Stored data entries:
▼

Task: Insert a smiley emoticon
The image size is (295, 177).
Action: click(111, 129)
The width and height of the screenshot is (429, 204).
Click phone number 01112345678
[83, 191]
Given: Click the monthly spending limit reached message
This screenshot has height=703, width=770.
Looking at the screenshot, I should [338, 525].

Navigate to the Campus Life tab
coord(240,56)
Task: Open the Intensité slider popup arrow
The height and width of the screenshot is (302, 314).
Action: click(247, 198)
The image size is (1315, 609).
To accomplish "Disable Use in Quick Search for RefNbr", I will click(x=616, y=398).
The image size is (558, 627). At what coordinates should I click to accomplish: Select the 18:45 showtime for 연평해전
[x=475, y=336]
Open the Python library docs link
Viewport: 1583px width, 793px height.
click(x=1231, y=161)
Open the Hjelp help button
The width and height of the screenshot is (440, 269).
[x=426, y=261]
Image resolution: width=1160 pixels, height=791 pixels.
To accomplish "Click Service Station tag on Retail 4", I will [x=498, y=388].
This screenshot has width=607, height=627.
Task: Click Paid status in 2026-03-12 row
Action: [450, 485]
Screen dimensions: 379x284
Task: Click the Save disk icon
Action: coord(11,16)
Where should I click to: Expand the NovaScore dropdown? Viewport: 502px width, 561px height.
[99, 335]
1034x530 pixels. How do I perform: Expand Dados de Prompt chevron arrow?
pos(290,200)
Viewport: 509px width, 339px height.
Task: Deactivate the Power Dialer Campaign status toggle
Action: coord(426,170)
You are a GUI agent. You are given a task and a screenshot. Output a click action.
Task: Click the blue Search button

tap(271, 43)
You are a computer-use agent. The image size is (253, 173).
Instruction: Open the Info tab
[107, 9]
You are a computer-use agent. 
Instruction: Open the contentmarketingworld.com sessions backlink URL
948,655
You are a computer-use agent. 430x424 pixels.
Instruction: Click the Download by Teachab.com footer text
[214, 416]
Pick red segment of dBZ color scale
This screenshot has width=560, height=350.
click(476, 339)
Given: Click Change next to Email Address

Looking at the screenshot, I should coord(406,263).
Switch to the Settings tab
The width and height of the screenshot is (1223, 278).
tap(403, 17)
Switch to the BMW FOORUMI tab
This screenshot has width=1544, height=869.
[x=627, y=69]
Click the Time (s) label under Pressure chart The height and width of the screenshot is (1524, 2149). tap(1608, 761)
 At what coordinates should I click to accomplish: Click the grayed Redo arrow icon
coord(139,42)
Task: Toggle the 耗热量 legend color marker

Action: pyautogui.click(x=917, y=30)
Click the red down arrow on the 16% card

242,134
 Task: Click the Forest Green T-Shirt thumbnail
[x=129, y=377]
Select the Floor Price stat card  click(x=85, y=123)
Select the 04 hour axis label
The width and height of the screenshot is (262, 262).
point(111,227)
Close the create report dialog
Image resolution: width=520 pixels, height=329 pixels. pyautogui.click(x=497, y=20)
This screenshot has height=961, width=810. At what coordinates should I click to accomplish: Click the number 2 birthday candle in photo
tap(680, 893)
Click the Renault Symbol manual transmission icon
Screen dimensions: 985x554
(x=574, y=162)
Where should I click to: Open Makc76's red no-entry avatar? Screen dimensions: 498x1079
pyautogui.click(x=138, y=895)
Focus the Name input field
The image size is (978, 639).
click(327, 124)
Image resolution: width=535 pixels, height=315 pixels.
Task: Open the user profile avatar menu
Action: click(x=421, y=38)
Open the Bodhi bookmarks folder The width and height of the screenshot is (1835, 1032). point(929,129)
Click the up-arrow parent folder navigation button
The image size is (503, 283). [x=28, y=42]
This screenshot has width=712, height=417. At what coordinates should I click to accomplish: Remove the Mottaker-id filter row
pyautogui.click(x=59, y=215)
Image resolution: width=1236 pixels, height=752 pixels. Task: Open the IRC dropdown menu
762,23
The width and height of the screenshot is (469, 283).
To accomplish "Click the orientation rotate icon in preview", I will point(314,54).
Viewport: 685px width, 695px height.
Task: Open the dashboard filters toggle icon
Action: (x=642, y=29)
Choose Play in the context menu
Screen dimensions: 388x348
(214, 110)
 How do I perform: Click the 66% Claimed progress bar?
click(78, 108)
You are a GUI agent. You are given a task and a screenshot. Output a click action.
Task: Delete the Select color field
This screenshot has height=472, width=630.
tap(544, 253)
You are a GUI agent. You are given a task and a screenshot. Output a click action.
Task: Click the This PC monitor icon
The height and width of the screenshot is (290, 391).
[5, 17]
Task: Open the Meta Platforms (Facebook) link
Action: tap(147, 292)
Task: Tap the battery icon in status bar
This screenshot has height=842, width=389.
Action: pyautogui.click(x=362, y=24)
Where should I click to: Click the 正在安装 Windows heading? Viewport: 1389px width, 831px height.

▲

EXERCISE PROMPT: For each line above that includes "label", make a copy.

TASK ANSWER:
Click the Time (s) label under Pressure chart The height and width of the screenshot is (1524, 2149). tap(1608, 761)
Select the 04 hour axis label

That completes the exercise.